A maior parte deste passivo sem sombra de dúvidas pode ser creditada à agricultura patronal, o chamado agronegócio, não só pela dimensão da área ocupada pelas grandes propriedades como pelo modelo de produção em monoculturas, intensivo no uso de máquinas, adubos químicos e agrotóxicos. A agricultura familiar camponesa, agroextrativistas, povos indígenas, quilombolas e outras comunidades tradicionais adotam, predominantemente, um modelo que alia produção agrícola e conservação dos recursos naturais (solo, água e biodiversidade),
A mudança do Código Florestal, portanto, interessa em primeiro lugar ao agronegócio, que sempre ignorou a existência desta legislação e considera a sua implementação efetiva como uma ameaça à continuidade e expansão de seu modelo predatório de produção e acumulação de riquezas.
Entendemos que a legislação atual traz restrições para a permanência da agricultura familiar no campo, quando consideramos, por exemplo, casos de pequenas propriedades que utilizam áreas previstas em lei para preservação. Isso quer dizer que há a necessidade de aperfeiçoamento na legislação, levando-se em consideração as especificidades da agricultura familiar.
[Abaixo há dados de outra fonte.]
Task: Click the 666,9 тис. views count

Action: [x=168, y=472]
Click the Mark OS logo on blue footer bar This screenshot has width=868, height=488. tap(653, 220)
No entanto, diversas leis e decretos ou medidas infralegais, como resoluções e instruções normativas, publicadas nos últimos anos procuram contemplar estas especificidades. Como exemplo, a recente Resolução do Conselho Nacional do Meio Ambiente – CONAMA, número 425, de maio de 2010, dispõe sobre critérios para a caracterização de atividades e empreendimentos agropecuários sustentáveis do agricultor familiar, empreendedor rural familiar, e dos povos e comunidades tradicionais como de interesse social para fins de produção, intervenção e recuperação de Áreas de Preservação Permanente e outras de uso limitado.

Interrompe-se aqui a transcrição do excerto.